REQUIRED TASKS >>
1 – Return the passage from "Is it possible?" up to and including "this is possible.", copied word for word from the forum thread on combining English and Greek analyzers.
2 – Write the next part of the forum thread on combining English and Greek analyzers, picking up right after its final sentence.

SUPPLIED PASSAGE >>
Kostas V. wrote:
I have the Analyzers for both languages (they do stemming as well) but I
don't know how to use them together. I imagine that I have to do two passes
for each paper  ?? or this is not correct?
The following line is how I use my English Analyzer

IndexWriter writer = new IndexWriter(indexPath,new PorterStemAnalyzer() ,
true);

And this about the Greek

IndexWriter writer = new IndexWriter(indexPath,new GreekAnalyzer() , true);

Is it possible?
And when I make the search, how the program can use both Analyzers as well?
They told me to make a mixed Analyzer but I don't know if this is possible.

The general idea would be to make an analyser which chooses which analyser to pass the text to. In general this would be rather difficult, but in your particular situation, Greek and English use different alphabets so it may not be too hard.

SUPPLIED RECORDS >>
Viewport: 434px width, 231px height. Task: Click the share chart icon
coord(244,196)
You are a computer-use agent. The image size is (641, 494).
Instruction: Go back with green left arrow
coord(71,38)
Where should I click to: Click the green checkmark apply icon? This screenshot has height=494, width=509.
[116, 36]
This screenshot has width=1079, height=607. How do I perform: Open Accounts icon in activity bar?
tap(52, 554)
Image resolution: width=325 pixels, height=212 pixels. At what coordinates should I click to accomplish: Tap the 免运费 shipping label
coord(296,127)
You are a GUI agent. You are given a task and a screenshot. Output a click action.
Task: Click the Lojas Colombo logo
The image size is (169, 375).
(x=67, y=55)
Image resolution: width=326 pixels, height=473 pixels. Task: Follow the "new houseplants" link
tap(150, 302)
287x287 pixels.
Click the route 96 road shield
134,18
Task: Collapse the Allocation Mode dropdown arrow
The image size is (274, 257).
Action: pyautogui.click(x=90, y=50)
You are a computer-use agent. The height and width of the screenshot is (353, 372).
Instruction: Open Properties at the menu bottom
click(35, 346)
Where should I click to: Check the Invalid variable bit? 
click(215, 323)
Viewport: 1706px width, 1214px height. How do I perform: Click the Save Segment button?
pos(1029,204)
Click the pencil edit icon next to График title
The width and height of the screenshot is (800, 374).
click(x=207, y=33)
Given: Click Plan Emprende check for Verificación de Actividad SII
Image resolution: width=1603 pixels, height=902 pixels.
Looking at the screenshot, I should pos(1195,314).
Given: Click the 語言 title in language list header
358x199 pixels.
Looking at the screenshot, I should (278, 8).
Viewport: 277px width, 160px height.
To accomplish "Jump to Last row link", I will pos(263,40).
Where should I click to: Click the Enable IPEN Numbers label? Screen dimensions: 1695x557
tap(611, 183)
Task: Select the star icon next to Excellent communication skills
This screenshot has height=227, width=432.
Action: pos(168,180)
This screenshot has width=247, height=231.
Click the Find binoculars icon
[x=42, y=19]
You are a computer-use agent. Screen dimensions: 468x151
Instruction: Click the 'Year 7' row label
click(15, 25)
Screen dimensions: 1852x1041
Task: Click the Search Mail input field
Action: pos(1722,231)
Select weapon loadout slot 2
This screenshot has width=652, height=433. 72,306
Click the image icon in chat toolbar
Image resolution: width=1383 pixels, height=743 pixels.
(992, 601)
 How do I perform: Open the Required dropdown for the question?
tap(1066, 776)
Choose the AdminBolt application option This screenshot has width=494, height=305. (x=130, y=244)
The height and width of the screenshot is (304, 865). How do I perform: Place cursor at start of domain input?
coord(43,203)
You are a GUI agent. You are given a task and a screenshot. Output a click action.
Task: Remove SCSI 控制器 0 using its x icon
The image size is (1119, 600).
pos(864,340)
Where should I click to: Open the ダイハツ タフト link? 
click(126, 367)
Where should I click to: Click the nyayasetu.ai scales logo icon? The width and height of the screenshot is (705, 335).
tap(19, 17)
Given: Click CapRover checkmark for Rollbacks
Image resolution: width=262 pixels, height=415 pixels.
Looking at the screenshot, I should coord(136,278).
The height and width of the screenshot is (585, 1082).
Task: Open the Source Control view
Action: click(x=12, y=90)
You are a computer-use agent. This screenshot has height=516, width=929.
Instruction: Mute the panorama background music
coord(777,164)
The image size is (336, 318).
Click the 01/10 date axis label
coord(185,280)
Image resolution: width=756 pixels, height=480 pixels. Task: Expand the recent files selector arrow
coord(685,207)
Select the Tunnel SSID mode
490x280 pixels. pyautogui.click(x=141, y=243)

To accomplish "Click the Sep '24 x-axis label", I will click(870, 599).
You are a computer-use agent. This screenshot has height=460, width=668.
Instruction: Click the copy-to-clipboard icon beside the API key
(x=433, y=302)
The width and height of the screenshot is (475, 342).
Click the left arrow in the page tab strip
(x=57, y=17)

WRITTEN ANSWERS >>
1 –
Is it possible?
And when I make the search, how the program can use both Analyzers as well?
They told me to make a mixed Analyzer but I don't know if this is possible.

2 –
Having a quick look at the GreekAnalyzer, it still uses the StandardTokenizer. And it looks like the filters that are being used for this and the English analyser wouldn't interfere with each other either. So you could probably make an analyser which performs both, something like this:

  public class CombinedAnalyser extends Analyzer {
    private GreekAnalyzer greek = new GreekAnalyzer();
    public TokenStream tokenStream(String fieldName, Reader reader) {
      // Filters greek
      TokenStream tokens = greek.tokenStream(fieldName, reader);

      // Filters english
      tokens = new StandardFilter(tokens);
      tokens = new LowerCaseFilter(tokens);
      tokens = new StopFilter(tokens);
      tokens = new PorterStemFilter(tokens);

      return tokens;
    }
  }

Another way to go about it would be to detect the greek fragments of the text up-front and pass those fragments through the greek analyser, and anything else through the other analyser.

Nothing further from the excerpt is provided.